Task requirements
Among the entries below, please repeat exactly and only the lines from the line containing "You are a computer-use" to the line containing "Instruction: Open the", both lines included.

Entries provided
■ ■ ■ ■ ■

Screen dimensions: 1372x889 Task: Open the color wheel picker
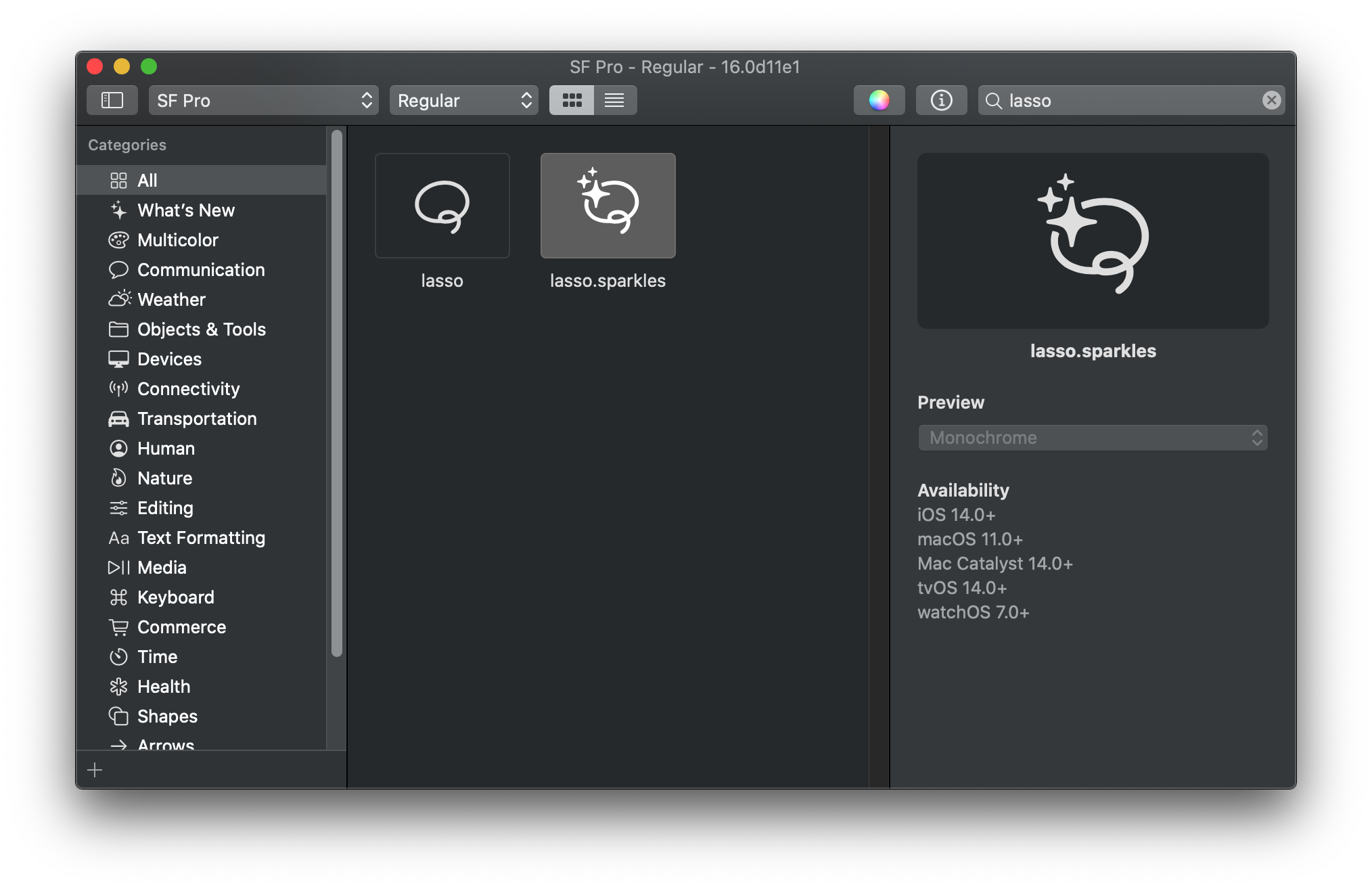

■ ■ ■ ■ ■

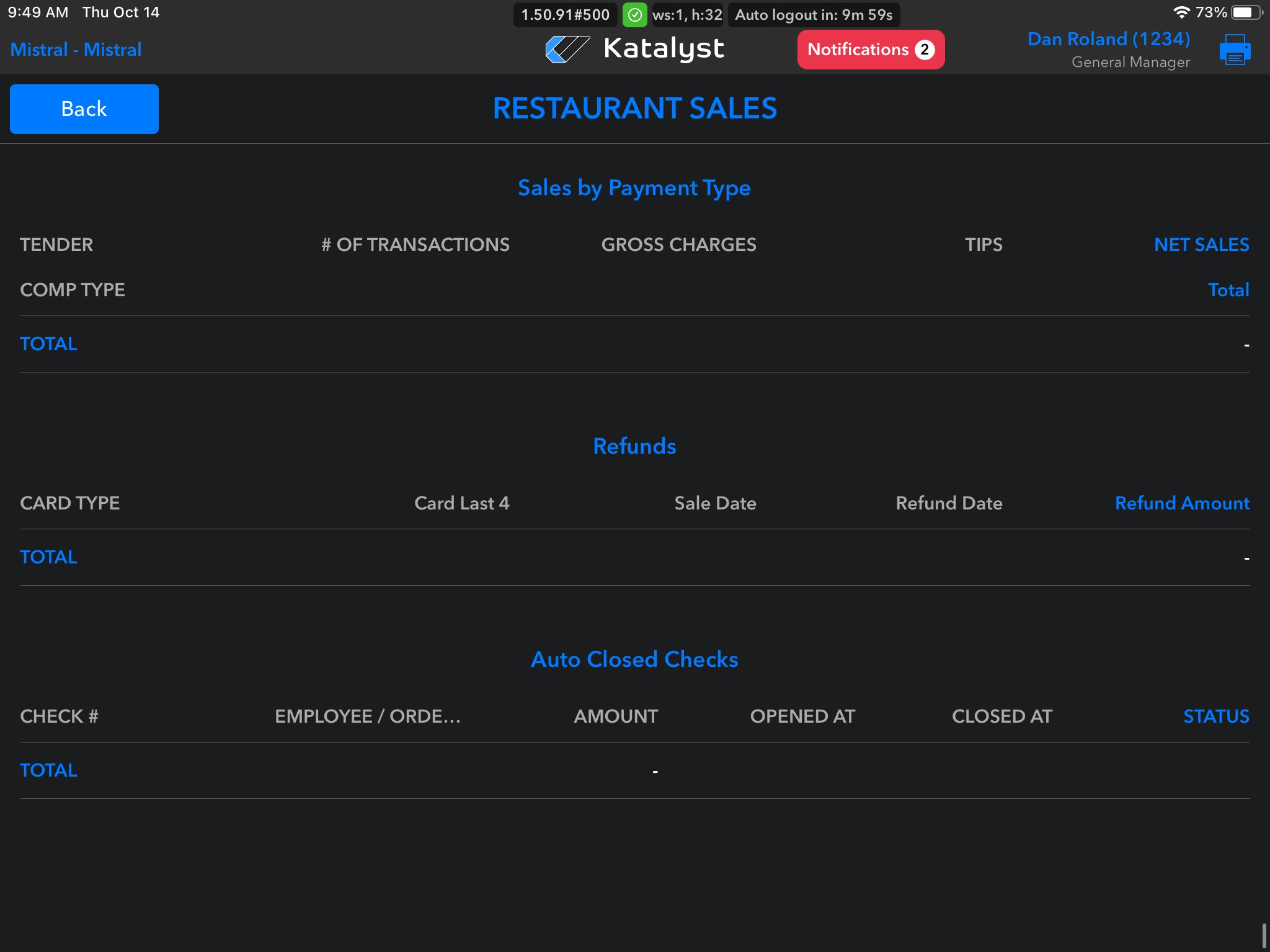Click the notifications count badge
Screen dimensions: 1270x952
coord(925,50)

■ ■ ■ ■ ■

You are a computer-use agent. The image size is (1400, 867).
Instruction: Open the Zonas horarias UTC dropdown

■ ■ ■ ■ ■

Task result
You are a computer-use agent. The image size is (1400, 867).
Instruction: Open the Zonas horarias UTC dropdown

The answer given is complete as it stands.